Conforme Neto, “da mesma forma que as individualidades caminham para a integração dos conteúdos divergentes, também a humanidade, como somatório das individualidades que a compõem, caminha para a superação da sua tendência Animus e o crescimento do seu Anima. A cultura machista vai cedendo espaço à presença da mulher, que tanto cresce na absorção do que lhe falta de Animus, como influencia o todo com o que tem de Anima” (João Neto).
É na busca da superação de uma sociedade patriarcal machista que os feminismos surgem como movimento, objectivando quebrar com toda e qualquer ideia contrária à emancipação feminina e libertá-la dos diferentes grilhões que a condicionam.

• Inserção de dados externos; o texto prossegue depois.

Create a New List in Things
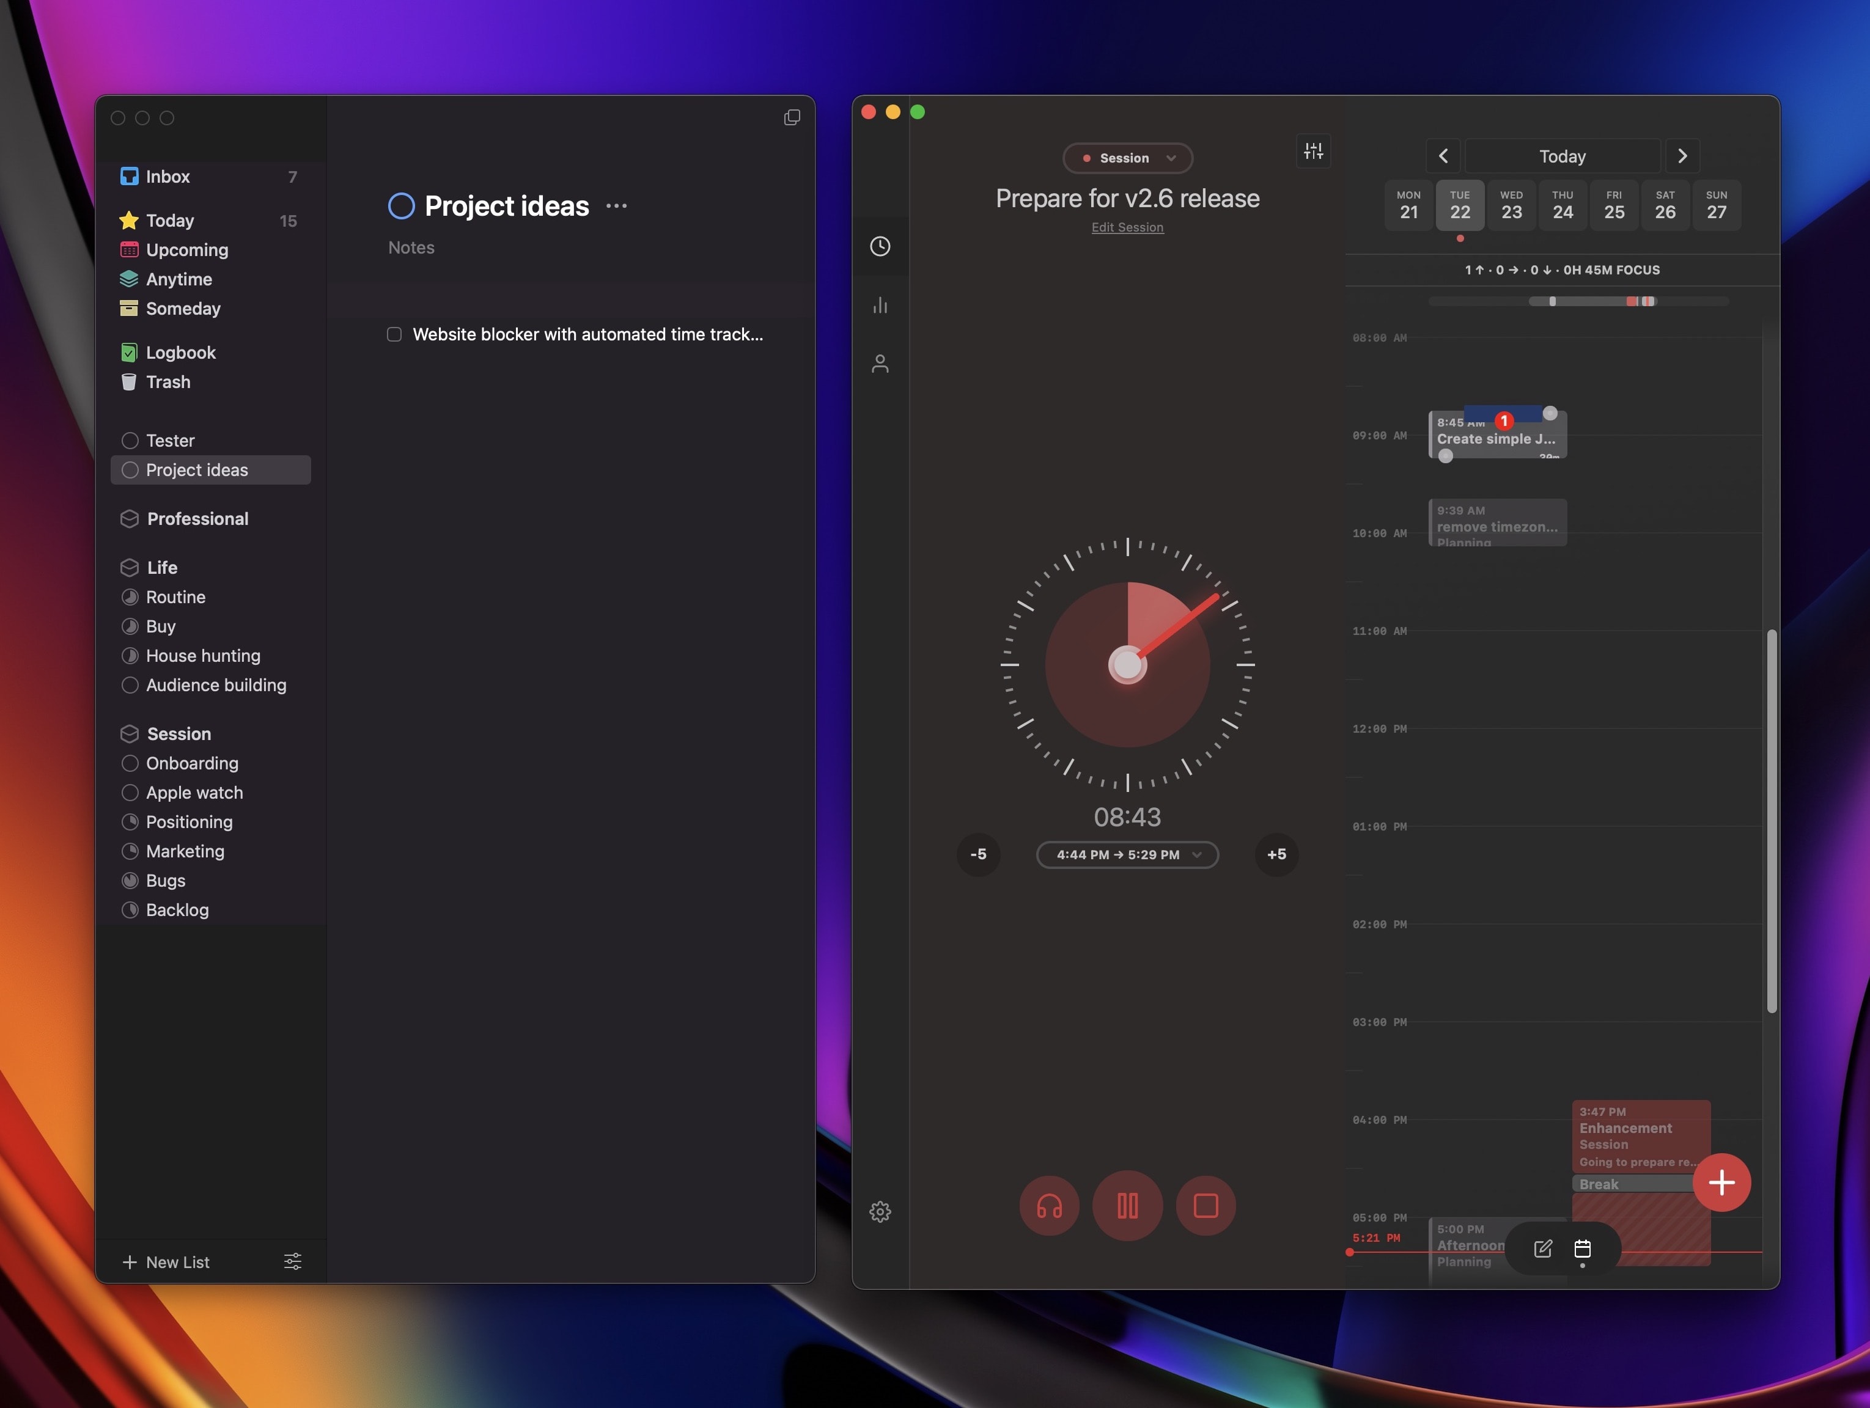The image size is (1870, 1408). [167, 1262]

Segundo a Plataforma Portuguesa para os Diretos das Mulheres, “Os feminismos são movimentos de inquietações, indignações, reflexões, partilhas de saberes e de seres, que lutam pela promoção dos direitos humanos das mulheres e pela igualdade nas mais diversas esferas das vidas. São diversos mas assentam numa matriz tridimensional comum – na reflexão sobre o sistema social que condiciona o livre movimento das mulheres nas várias esferas da vida; em tornar visíveis os factos ocorridos para que não se duvide que as experiências de vida desiguais das mulheres face aos homens, ainda que vividas no individual, são experiências coletivas; e na atuação sobre essas desigualdades, propondo medidas que promovam o empoderamento e a pro-ação das mulheres em prol da igualdade de oportunidades, de tratamento e de resultados”.
Em todas as suas diversas representações, o objetivo comum é o empoderamento da mulher e o fim do machismo como um todo, desde as esferas políticas até os meios de comunicação.
Embora alguns grilhões possam ser visíveis, outros não se fazem tão notórios – muitos destes poderão estar concentrados nas noções arquetípicas. Enquanto “[o] casamento, a família, a posição hierárquica, a divisão laboral, o estatuto económico, a culpa associada à sexualidade, a religião… remetem a mulher para uma posição de submissão, de procura de aprovação e de culpabilidade”, a internalização das projecções decorrentes de certos Arquétipos concentrados na ideologia patriarcal potenciam angústias emocionais, fazendo com que muitas mulheres se sintam culpadas psicologicamente pelo desejo de emancipação.
Millett recorda como certas crenças religiosas e obras de literatura mitológica reflectem as convicções patriarcais sobre a mulher enquanto “a outra”, criada pelo homem para atender às suas necessidades – é o caso da história de «Adão e Eva» e d’«A Caixa de Pandora». Espera-se, com efeito, que a mulher seja obediente, e que concentre em si características como a castidade, a pureza e a perfeição (mulher-Santa). Nesta sequência, “os sentimentos associados à sexualidade feminina são habitualmente impuros e pecaminosos” (Cecília da Costa); e se a mulher reclama o seu próprio direito ao desejo sexual é acusada de depravação, de vulgaridade e desprezada (mulher-Puta).